Data provided |
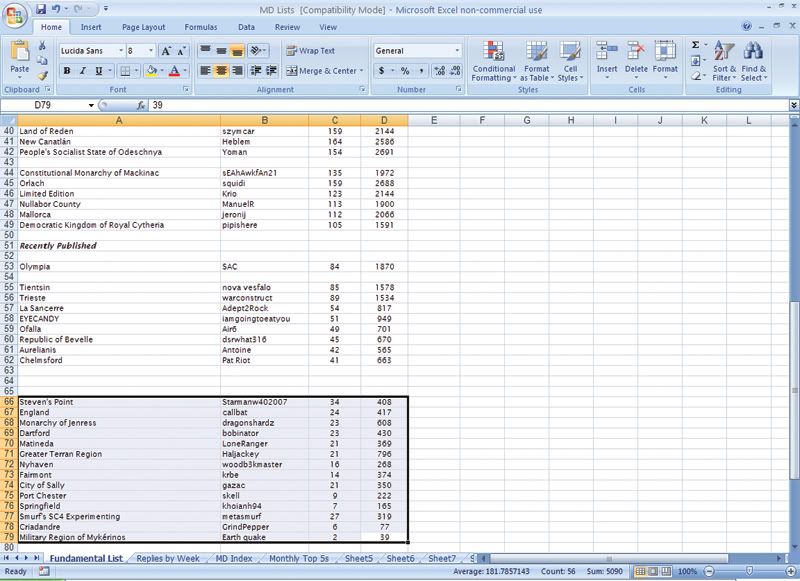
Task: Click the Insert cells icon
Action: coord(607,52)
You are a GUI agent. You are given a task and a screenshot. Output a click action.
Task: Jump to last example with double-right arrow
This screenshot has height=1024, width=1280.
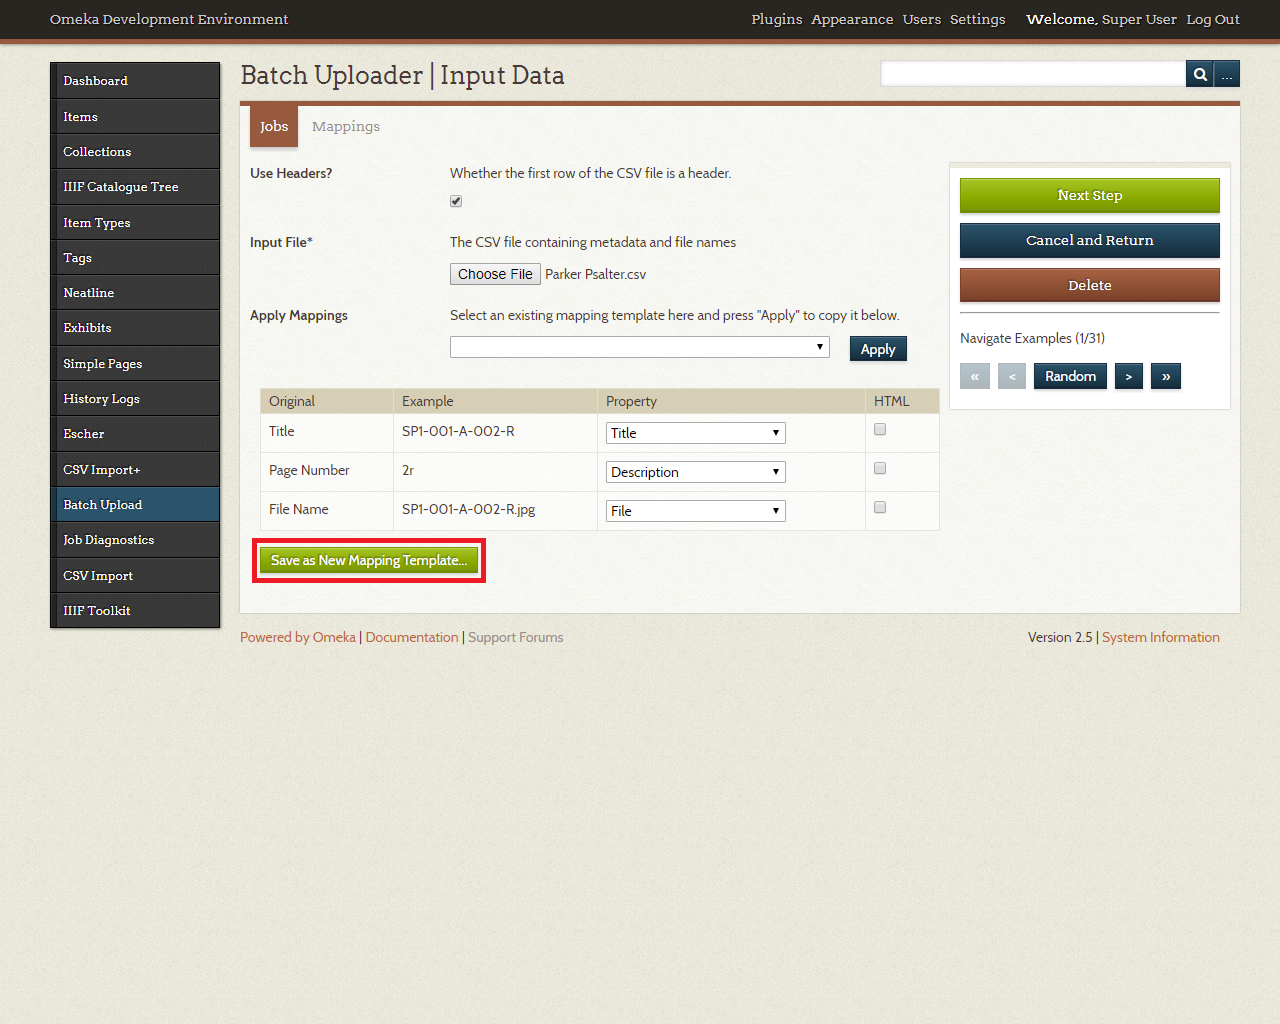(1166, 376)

Problem to solve | Set down, exactly as written, each line from the one that contains "Task: Jump to" to the last line of the records, but none of the pictures.

Response to this task |
Task: Jump to last example with double-right arrow
This screenshot has height=1024, width=1280.
(1166, 376)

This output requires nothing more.